李明琅眉心一跳:“此话怎讲?”

    冯捕快与李明琅一般高,此刻却有种俯视这位女镖头的快慰:“我的人接到线报,云生镖局收取贼人银钱,助颜小姐与外男私奔。闲话少说,跟我去衙门走一趟,不就什么都清楚了?”

    李明琅琉璃似的眸中浮现冷意:“冯捕快,饭可以乱吃,话可不能乱说。颜小姐行端坐正,您这般毁她清誉,破不了案子就企图栽赃在我一个外乡人头上,就不怕得罪了临州沈家,再得罪云湘城的颜家?”

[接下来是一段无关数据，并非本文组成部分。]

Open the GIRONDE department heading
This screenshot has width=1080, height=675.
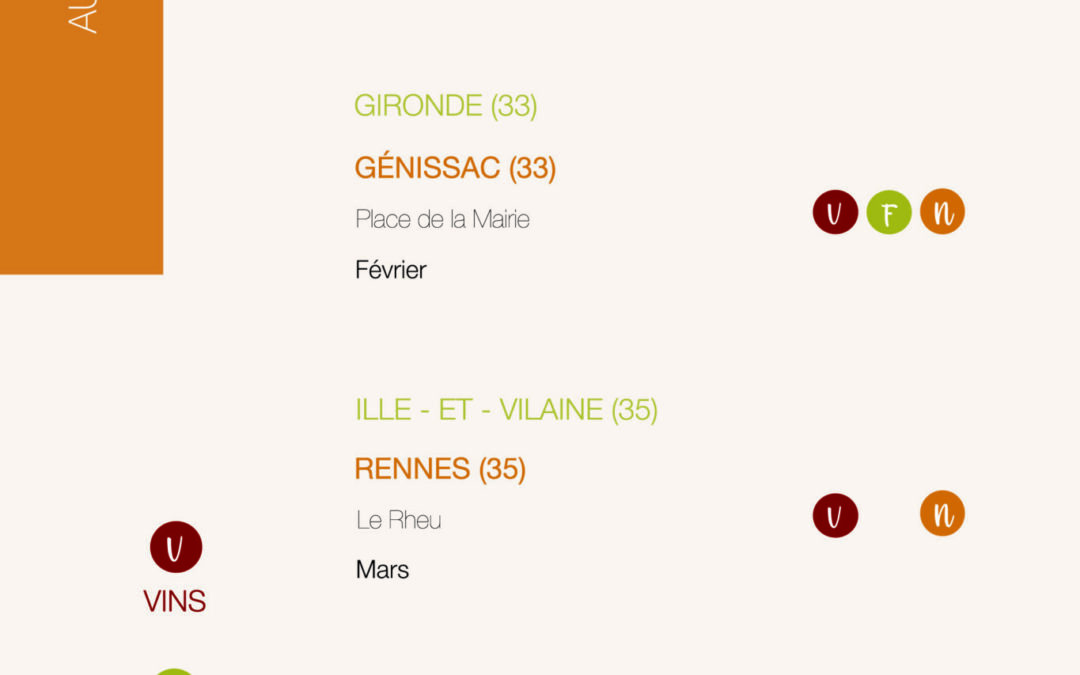[x=445, y=106]
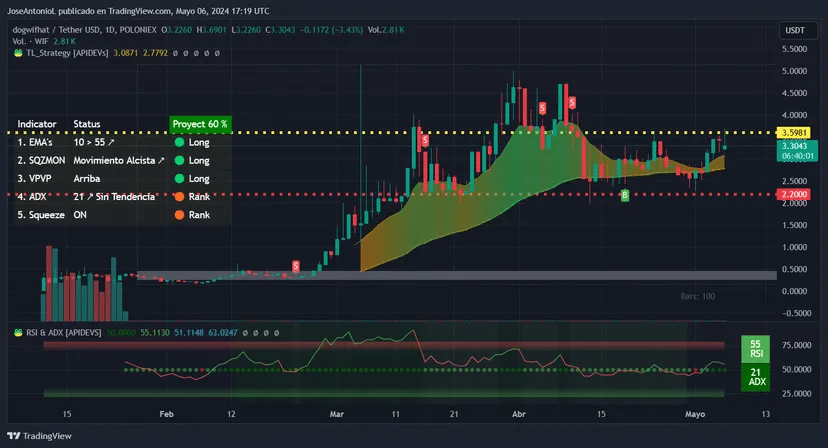Click the TradingView logo icon
The height and width of the screenshot is (448, 828).
(14, 436)
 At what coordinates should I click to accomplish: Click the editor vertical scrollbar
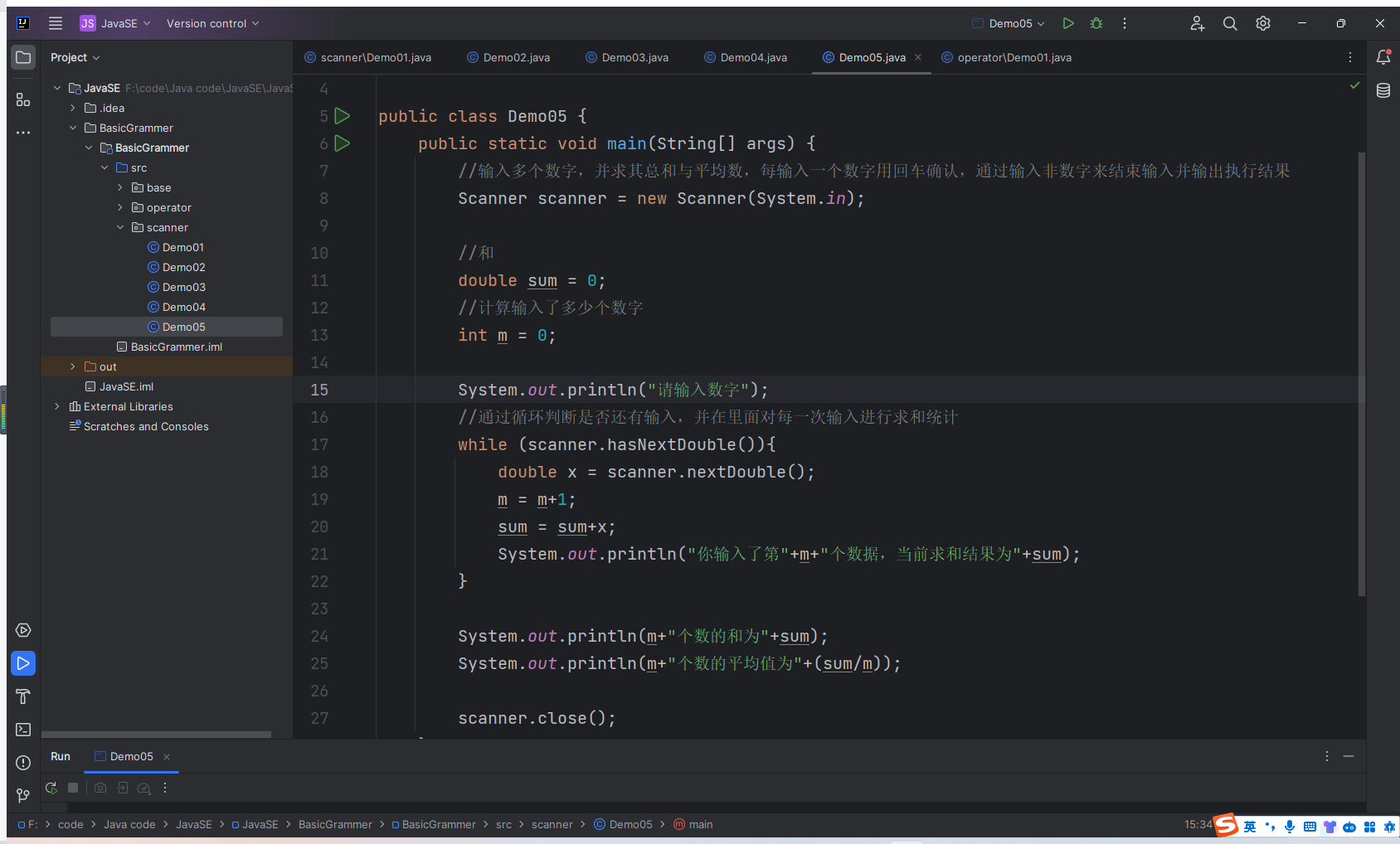point(1361,373)
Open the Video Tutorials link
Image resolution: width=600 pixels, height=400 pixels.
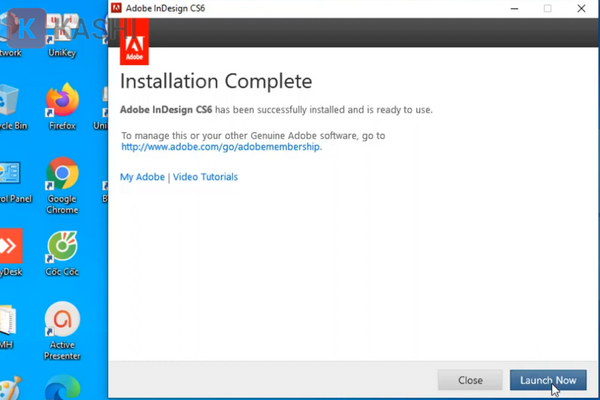pyautogui.click(x=205, y=177)
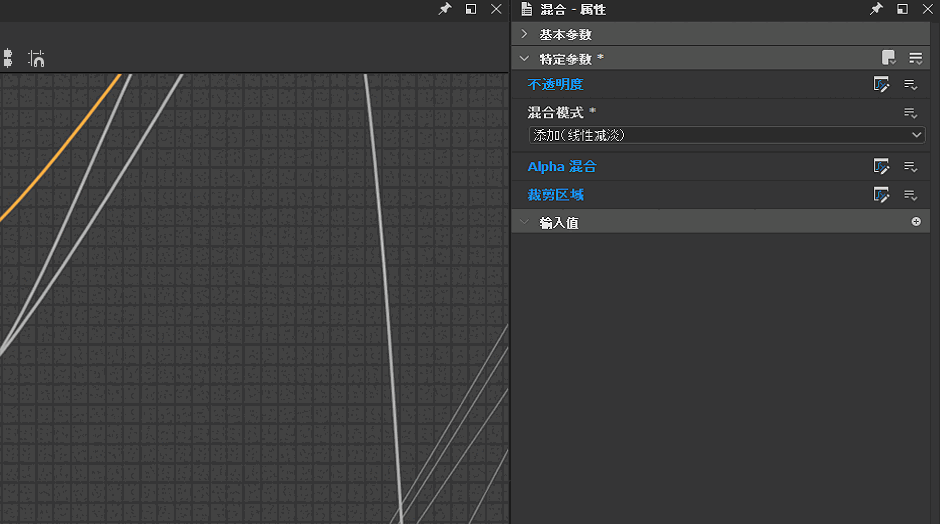Open the preset icon in 特定参数 header
The image size is (944, 524).
tap(888, 58)
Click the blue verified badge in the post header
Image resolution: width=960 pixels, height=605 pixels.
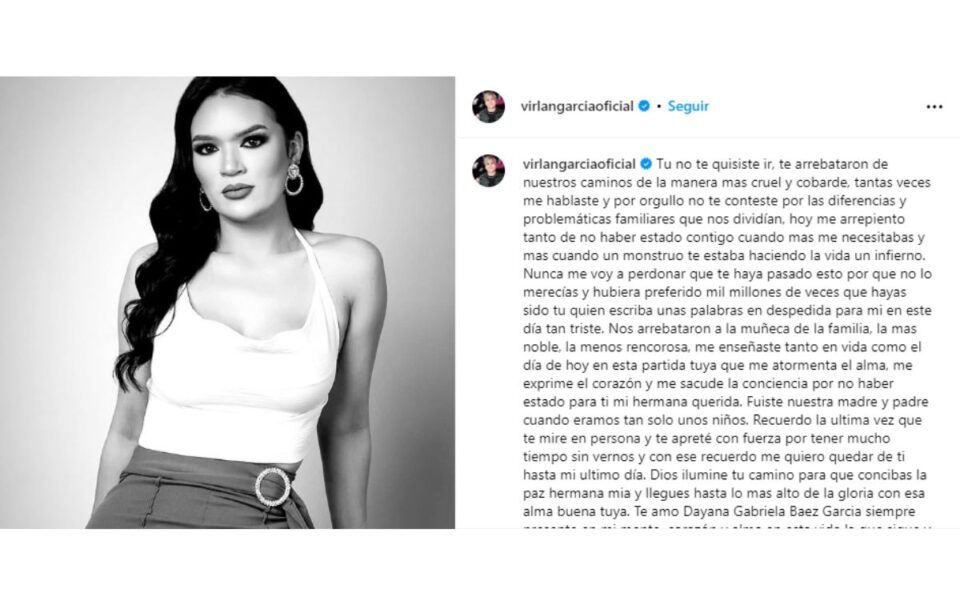click(x=644, y=106)
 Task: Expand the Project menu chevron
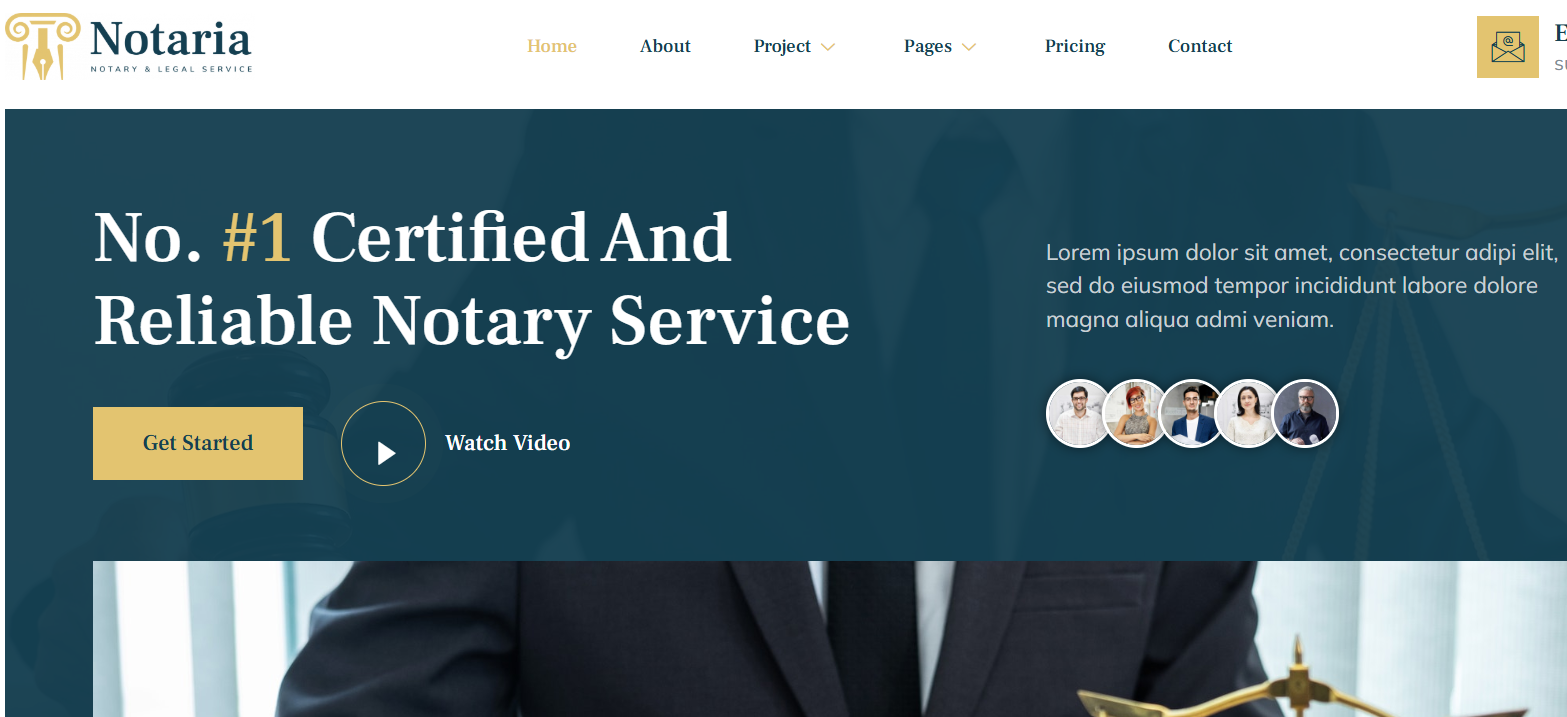(827, 47)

    呵,你会扣帽子,我也会。不就比谁泼的脏水多么?

    争口舌之快上,李明琅是断然不会输人的。

    冯捕快被她一串连珠炮似的话气得直翻白眼,好半天才把梗在脖子里的气捋下去。

    “大胆!衙门的人来抓你,自有我们的道理。没有人证物证,谁又能陷害无辜之人?”冯捕快喝道,他挥一挥手,叫上身旁几个衙役,“去,把李姑娘给我捆了,先去大牢住一晚,磨一磨她身上的脾性!”

    几位衙役身强力壮,虽比不上云生的镖师,但捉拿李明琅一介弱女子也是绰绰有余。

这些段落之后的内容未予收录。